Ideal memory
Ideal memory is a synchronous component and it always gets the action done the following cycle. Ideal memory only exists in RTL. We have modified the ideal memory to be able to output two words in the same cycle.
Table of Contents
Benchmarks (sim-rtl)
Compared to the single-fetch ideal memory version, there is no noticeble speedup just like the dual-fetch 1-cyc version compared to the single-fetch 1-cyc version. To further investigate this, we set the table sizes of ROB, RS (including store buffer) to be big enough, such that the frontend will never be able to fill all entries, and the three backend execution units will always process instructions. Then we look at the final benchmark waveform shown below.
From the waveform we can see that the issue speed (issue_fire_1 and issue_fire_2 at high) is faster than ROB commit speed (deq_fire_1 and deq_fire_2 at high). Since the speed is not limited by issue, and branch misprediction rate is low given that we have a BHT/BTB, this is a clear indication that data hazard through memory execution (longest among all execution units) is the bottleneck.

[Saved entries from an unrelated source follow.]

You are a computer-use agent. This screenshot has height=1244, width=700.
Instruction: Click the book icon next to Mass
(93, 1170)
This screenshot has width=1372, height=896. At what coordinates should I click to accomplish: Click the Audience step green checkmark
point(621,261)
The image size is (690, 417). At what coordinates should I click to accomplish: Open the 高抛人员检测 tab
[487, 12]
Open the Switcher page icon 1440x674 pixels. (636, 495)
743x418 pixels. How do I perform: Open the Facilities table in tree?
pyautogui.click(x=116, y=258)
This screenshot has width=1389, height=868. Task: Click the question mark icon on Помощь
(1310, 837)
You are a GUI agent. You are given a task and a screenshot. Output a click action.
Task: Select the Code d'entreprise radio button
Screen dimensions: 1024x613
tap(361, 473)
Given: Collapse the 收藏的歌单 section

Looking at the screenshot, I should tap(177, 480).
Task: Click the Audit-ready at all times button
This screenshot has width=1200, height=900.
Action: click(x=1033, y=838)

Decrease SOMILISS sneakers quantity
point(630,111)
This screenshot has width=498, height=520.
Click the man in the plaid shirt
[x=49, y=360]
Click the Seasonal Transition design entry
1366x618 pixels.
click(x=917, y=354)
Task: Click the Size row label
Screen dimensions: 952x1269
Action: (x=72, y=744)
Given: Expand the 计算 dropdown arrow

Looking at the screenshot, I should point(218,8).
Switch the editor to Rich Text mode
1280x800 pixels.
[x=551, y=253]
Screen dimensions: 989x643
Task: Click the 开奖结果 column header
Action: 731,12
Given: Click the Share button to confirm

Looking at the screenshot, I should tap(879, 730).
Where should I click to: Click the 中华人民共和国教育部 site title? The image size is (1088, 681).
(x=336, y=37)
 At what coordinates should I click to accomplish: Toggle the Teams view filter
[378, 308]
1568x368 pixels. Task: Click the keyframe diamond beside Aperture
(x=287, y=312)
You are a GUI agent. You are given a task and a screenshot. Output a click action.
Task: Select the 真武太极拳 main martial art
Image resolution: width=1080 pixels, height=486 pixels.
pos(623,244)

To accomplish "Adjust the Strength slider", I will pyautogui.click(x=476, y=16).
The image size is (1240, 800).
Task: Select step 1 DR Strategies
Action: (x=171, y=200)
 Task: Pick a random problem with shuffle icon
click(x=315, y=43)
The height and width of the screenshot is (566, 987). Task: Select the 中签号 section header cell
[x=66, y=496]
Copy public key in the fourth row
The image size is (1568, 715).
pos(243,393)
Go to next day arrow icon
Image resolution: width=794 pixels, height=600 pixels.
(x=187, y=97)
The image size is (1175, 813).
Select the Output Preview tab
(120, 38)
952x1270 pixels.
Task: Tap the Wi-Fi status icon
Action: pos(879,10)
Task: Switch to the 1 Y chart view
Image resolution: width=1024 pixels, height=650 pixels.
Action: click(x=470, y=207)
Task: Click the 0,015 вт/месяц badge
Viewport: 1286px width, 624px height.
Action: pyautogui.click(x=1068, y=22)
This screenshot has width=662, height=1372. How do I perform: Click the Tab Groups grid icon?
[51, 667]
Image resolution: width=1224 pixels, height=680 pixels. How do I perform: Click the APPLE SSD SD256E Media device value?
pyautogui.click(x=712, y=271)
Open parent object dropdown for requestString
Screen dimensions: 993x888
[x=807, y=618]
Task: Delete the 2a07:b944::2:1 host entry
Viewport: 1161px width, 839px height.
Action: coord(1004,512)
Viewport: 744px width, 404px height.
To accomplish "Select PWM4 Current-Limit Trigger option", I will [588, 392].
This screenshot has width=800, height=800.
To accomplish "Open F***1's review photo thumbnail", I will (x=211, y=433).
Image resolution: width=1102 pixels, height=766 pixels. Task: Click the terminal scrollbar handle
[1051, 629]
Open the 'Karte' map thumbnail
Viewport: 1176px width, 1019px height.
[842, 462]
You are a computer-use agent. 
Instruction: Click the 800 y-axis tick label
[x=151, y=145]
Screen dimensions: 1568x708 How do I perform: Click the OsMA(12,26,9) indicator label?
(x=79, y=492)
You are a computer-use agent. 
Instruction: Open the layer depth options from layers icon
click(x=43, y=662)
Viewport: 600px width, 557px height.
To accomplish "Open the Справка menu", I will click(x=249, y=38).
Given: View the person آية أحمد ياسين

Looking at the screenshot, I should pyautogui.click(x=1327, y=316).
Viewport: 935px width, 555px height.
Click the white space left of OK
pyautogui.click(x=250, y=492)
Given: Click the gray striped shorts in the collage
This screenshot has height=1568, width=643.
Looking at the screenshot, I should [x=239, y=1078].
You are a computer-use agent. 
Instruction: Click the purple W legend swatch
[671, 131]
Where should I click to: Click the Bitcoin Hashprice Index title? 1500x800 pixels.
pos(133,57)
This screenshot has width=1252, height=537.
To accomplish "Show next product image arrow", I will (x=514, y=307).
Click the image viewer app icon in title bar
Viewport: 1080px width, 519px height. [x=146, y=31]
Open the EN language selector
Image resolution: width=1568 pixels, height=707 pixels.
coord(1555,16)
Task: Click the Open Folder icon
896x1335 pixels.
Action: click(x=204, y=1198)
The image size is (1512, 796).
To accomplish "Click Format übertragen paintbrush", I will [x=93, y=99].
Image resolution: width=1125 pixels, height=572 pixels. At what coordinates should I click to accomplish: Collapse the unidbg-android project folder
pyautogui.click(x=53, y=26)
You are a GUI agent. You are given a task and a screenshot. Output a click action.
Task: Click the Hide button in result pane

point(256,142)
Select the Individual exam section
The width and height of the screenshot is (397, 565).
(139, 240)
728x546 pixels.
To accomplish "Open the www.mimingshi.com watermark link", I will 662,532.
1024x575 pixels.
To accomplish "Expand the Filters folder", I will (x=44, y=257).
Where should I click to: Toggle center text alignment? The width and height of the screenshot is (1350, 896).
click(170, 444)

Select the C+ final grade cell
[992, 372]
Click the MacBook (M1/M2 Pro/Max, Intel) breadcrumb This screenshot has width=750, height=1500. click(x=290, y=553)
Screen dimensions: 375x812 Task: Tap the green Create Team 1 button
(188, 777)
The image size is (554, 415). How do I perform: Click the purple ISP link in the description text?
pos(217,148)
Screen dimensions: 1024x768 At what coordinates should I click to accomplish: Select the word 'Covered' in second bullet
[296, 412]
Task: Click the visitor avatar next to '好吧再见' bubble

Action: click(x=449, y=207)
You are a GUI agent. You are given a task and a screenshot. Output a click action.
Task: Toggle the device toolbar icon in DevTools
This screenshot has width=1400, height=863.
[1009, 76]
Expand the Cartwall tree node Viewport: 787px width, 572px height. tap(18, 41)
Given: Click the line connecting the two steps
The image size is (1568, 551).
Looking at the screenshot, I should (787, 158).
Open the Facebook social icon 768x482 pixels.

To further improve the speed and utilize the dual-issue backend more, two straightforward (not easy) improvements can be made. First is to speculatively execute load/store. The trade-off is a larger penalty if speculation is wrong. Second is to reduce data dependencies on the compiler side, which is beyond our consideration in this project.
PS: unfortunately we don’t have screenshot and we can no longer take it because the access to the instructional account is removed.